== RAW DATA ==
---

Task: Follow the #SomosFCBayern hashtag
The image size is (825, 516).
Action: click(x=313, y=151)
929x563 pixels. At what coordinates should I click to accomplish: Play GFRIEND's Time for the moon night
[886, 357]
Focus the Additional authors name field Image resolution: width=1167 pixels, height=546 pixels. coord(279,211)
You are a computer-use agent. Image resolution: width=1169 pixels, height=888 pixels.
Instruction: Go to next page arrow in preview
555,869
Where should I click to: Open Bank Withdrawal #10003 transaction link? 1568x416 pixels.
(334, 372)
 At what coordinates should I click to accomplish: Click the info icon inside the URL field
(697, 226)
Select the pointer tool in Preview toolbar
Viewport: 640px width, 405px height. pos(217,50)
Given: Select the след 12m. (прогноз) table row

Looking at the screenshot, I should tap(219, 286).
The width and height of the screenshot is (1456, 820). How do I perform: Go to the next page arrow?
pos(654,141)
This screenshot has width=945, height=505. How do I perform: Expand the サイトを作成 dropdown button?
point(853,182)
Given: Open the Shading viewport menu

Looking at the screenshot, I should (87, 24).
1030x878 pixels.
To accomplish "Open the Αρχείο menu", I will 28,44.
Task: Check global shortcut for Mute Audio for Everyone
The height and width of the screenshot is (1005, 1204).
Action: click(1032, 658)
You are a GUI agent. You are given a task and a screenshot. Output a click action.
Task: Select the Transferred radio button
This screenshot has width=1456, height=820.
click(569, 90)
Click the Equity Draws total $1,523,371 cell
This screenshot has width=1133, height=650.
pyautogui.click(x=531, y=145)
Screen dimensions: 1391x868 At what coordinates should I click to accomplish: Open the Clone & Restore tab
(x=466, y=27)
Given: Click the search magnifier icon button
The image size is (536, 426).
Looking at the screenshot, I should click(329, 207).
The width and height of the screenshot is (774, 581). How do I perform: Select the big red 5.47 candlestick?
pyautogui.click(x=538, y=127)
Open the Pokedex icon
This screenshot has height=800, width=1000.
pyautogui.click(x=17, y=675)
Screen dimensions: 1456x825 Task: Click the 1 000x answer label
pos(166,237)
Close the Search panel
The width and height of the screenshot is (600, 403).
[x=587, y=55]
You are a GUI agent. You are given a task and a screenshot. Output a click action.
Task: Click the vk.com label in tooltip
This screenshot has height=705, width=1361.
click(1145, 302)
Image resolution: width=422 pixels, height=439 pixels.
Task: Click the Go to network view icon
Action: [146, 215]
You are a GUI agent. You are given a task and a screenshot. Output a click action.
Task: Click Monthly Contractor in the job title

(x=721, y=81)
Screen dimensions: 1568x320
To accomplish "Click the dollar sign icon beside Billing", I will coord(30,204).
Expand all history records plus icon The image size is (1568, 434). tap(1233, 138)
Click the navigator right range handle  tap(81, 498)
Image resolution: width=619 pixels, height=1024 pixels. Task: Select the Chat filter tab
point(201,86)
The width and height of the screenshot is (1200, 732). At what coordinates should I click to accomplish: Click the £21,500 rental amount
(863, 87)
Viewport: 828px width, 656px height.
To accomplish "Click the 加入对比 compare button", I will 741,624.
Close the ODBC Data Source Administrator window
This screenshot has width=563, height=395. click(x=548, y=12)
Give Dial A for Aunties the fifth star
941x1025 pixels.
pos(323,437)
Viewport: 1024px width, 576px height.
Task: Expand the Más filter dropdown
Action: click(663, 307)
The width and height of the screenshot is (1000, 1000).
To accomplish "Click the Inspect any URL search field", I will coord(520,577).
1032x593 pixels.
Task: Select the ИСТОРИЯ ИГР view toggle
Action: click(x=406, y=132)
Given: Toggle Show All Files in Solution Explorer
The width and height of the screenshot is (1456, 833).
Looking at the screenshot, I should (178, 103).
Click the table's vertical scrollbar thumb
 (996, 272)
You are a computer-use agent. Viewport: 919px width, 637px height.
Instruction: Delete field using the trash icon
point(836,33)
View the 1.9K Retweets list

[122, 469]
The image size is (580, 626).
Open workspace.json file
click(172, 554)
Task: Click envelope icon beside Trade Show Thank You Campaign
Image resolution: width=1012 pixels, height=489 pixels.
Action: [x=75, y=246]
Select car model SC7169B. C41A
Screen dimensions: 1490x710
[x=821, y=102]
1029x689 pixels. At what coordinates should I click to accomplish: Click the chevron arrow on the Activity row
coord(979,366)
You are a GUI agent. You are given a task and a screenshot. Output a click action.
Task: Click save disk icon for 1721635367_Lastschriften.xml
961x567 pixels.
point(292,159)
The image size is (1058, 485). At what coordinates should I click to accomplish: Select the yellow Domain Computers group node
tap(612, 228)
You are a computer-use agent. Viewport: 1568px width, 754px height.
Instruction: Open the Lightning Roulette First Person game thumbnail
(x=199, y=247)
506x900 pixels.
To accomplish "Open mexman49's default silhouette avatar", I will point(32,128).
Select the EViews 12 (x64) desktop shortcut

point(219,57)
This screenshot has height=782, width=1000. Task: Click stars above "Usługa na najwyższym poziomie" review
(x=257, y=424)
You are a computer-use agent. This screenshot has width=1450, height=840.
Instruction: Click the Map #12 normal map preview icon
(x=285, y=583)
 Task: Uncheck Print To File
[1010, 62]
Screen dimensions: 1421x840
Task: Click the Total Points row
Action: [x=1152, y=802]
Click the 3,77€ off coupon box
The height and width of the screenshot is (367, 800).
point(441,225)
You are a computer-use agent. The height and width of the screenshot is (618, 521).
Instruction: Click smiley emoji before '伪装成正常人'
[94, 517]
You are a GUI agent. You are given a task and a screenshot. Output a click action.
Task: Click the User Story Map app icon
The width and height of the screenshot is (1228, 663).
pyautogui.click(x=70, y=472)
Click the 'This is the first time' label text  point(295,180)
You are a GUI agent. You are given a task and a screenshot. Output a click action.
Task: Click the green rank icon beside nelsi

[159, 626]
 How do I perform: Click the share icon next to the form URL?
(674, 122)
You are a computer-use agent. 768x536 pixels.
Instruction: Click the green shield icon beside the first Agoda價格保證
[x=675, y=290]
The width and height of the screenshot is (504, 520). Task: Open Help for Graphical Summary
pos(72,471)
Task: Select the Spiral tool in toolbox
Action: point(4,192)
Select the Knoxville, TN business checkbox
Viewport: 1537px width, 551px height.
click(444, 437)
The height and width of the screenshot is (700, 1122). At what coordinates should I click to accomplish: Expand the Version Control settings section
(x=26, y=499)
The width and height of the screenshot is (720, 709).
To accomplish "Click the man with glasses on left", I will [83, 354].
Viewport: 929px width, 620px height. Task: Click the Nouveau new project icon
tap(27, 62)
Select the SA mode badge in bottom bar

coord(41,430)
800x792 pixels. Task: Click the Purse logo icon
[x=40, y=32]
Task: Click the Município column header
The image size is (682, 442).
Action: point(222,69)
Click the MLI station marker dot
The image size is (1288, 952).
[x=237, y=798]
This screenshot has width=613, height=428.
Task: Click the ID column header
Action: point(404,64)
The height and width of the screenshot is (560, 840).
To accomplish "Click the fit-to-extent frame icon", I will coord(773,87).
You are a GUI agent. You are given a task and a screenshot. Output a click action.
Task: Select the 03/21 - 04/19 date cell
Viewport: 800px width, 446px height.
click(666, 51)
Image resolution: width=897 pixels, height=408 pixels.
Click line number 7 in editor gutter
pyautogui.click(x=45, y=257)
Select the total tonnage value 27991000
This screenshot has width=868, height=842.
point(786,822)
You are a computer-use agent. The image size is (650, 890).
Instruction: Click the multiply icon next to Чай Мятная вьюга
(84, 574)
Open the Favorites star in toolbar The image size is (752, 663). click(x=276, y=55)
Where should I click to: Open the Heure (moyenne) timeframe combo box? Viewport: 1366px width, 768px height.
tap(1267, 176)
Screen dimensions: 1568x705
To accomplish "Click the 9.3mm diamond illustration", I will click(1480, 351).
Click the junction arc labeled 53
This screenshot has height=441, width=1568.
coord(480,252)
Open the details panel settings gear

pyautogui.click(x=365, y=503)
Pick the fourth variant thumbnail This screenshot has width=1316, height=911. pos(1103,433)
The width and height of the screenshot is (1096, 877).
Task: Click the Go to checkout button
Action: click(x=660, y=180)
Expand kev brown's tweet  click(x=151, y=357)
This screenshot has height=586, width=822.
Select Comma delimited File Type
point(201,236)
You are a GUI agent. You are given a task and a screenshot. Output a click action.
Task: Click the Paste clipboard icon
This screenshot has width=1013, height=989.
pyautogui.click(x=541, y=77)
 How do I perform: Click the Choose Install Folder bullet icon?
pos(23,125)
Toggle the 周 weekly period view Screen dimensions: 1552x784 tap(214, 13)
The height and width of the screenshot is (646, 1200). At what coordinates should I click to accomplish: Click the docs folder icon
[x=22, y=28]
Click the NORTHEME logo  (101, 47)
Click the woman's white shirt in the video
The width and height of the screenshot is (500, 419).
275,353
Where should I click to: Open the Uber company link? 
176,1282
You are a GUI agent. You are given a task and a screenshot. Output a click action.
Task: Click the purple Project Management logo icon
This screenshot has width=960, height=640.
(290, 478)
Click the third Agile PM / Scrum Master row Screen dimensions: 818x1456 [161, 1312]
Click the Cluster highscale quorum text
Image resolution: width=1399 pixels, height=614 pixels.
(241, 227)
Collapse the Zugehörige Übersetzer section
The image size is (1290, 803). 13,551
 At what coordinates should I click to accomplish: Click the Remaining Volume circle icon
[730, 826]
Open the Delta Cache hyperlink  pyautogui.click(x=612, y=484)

---

== TASK ITEM ==
All that should be written out is the stretch of lines above between the one holding "Select car model SC7169B. C41A" and the one holding "Select the Knoxville, TN business checkbox", inclusive, exactly as given.

== REPLY TO THE EXERCISE ==
Select car model SC7169B. C41A
Screen dimensions: 1490x710
[x=821, y=102]
1029x689 pixels. At what coordinates should I click to accomplish: Click the chevron arrow on the Activity row
coord(979,366)
You are a GUI agent. You are given a task and a screenshot. Output a click action.
Task: Click save disk icon for 1721635367_Lastschriften.xml
961x567 pixels.
point(292,159)
The image size is (1058, 485). At what coordinates should I click to accomplish: Select the yellow Domain Computers group node
tap(612, 228)
You are a computer-use agent. Viewport: 1568px width, 754px height.
Instruction: Open the Lightning Roulette First Person game thumbnail
(x=199, y=247)
506x900 pixels.
To accomplish "Open mexman49's default silhouette avatar", I will point(32,128).
Select the EViews 12 (x64) desktop shortcut

point(219,57)
This screenshot has height=782, width=1000. Task: Click stars above "Usługa na najwyższym poziomie" review
(x=257, y=424)
You are a computer-use agent. This screenshot has width=1450, height=840.
Instruction: Click the Map #12 normal map preview icon
(x=285, y=583)
 Task: Uncheck Print To File
[1010, 62]
Screen dimensions: 1421x840
Task: Click the Total Points row
Action: [x=1152, y=802]
Click the 3,77€ off coupon box
The height and width of the screenshot is (367, 800).
point(441,225)
You are a computer-use agent. The height and width of the screenshot is (618, 521).
Instruction: Click smiley emoji before '伪装成正常人'
[94, 517]
You are a GUI agent. You are given a task and a screenshot. Output a click action.
Task: Click the User Story Map app icon
The width and height of the screenshot is (1228, 663).
pyautogui.click(x=70, y=472)
Click the 'This is the first time' label text  point(295,180)
You are a GUI agent. You are given a task and a screenshot. Output a click action.
Task: Click the green rank icon beside nelsi

[159, 626]
 How do I perform: Click the share icon next to the form URL?
(674, 122)
You are a computer-use agent. 768x536 pixels.
Instruction: Click the green shield icon beside the first Agoda價格保證
[x=675, y=290]
The width and height of the screenshot is (504, 520). Task: Open Help for Graphical Summary
pos(72,471)
Task: Select the Spiral tool in toolbox
Action: point(4,192)
Select the Knoxville, TN business checkbox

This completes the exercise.